__WHAT IS EXPECTED__.
Determine how many lines of the records below contain the word "should", and give only the number.

__DATA SUPPLIED__.
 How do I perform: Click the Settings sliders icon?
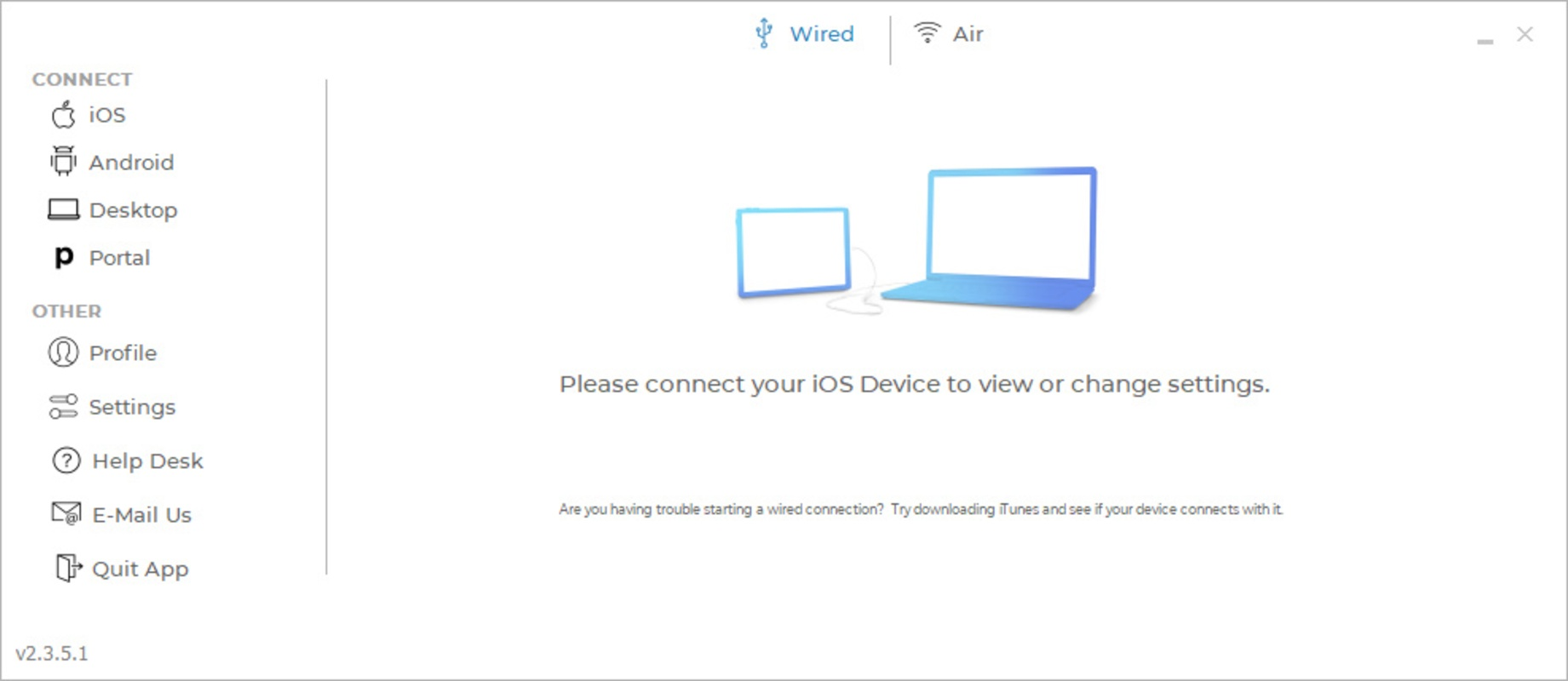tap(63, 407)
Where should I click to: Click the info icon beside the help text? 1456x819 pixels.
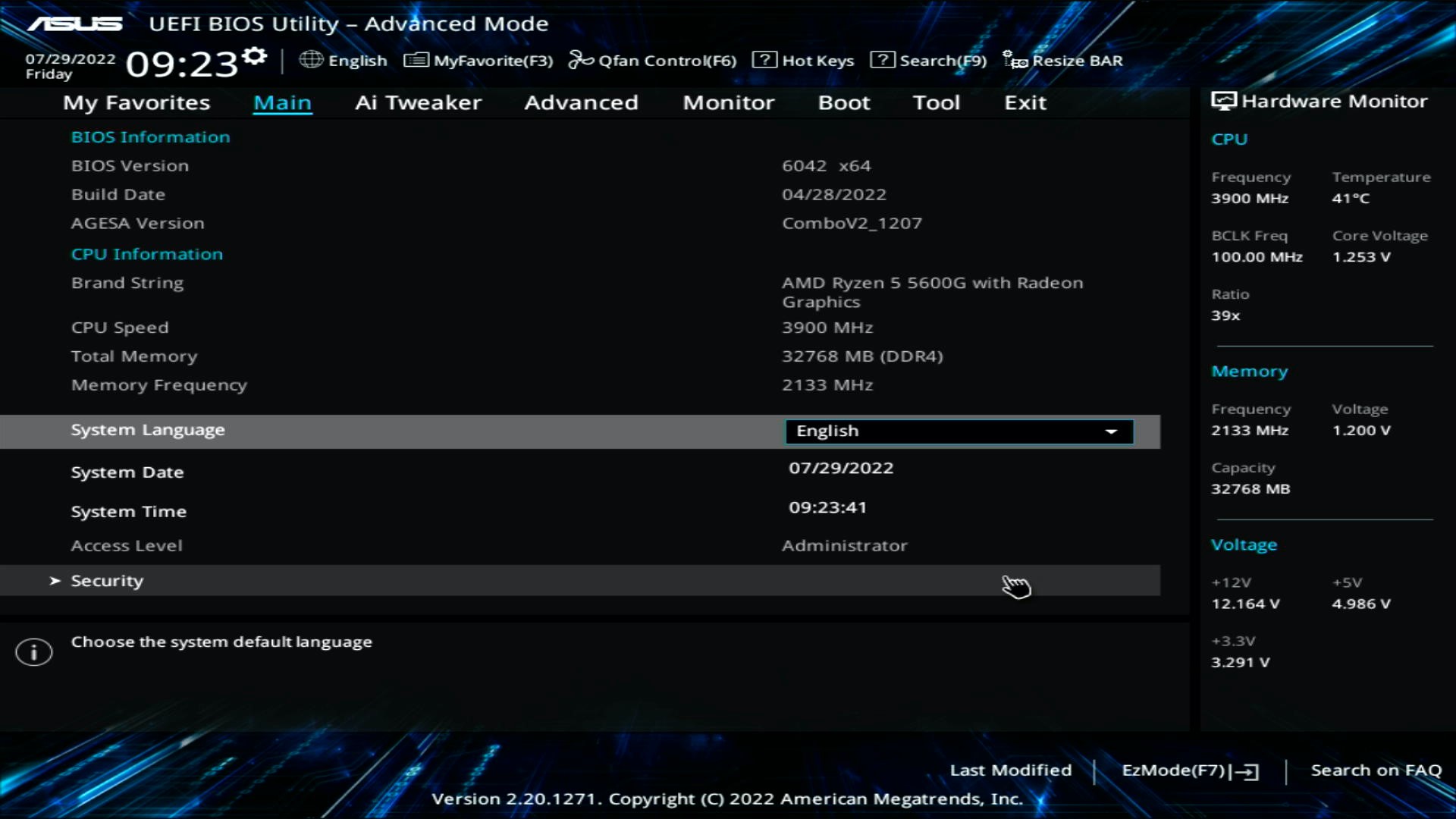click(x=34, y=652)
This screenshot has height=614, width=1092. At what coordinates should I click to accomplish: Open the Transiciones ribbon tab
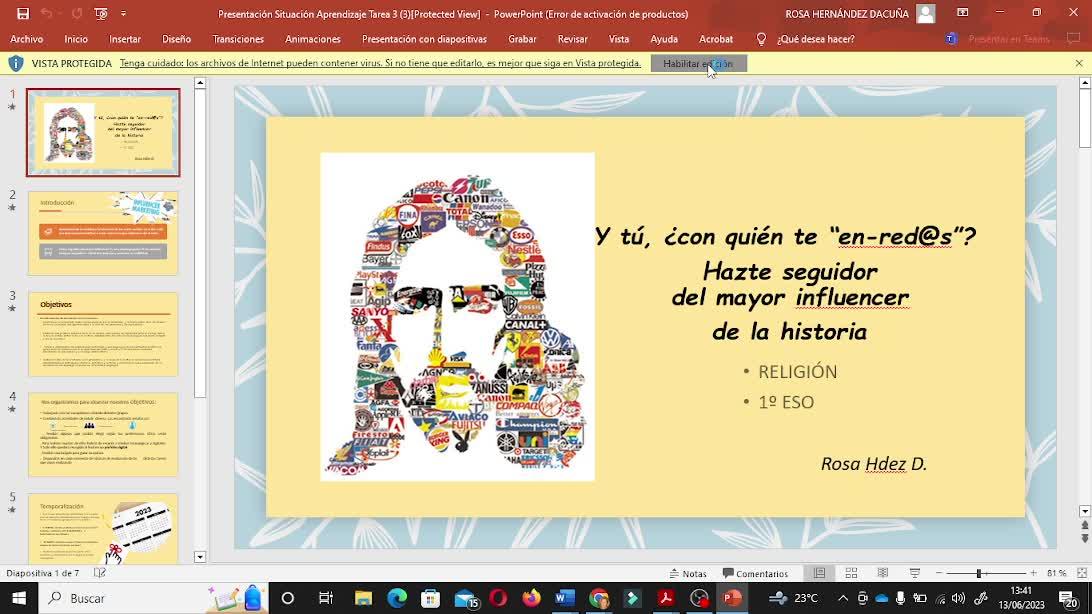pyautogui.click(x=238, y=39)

__EXERCISE RESPONSE__.
2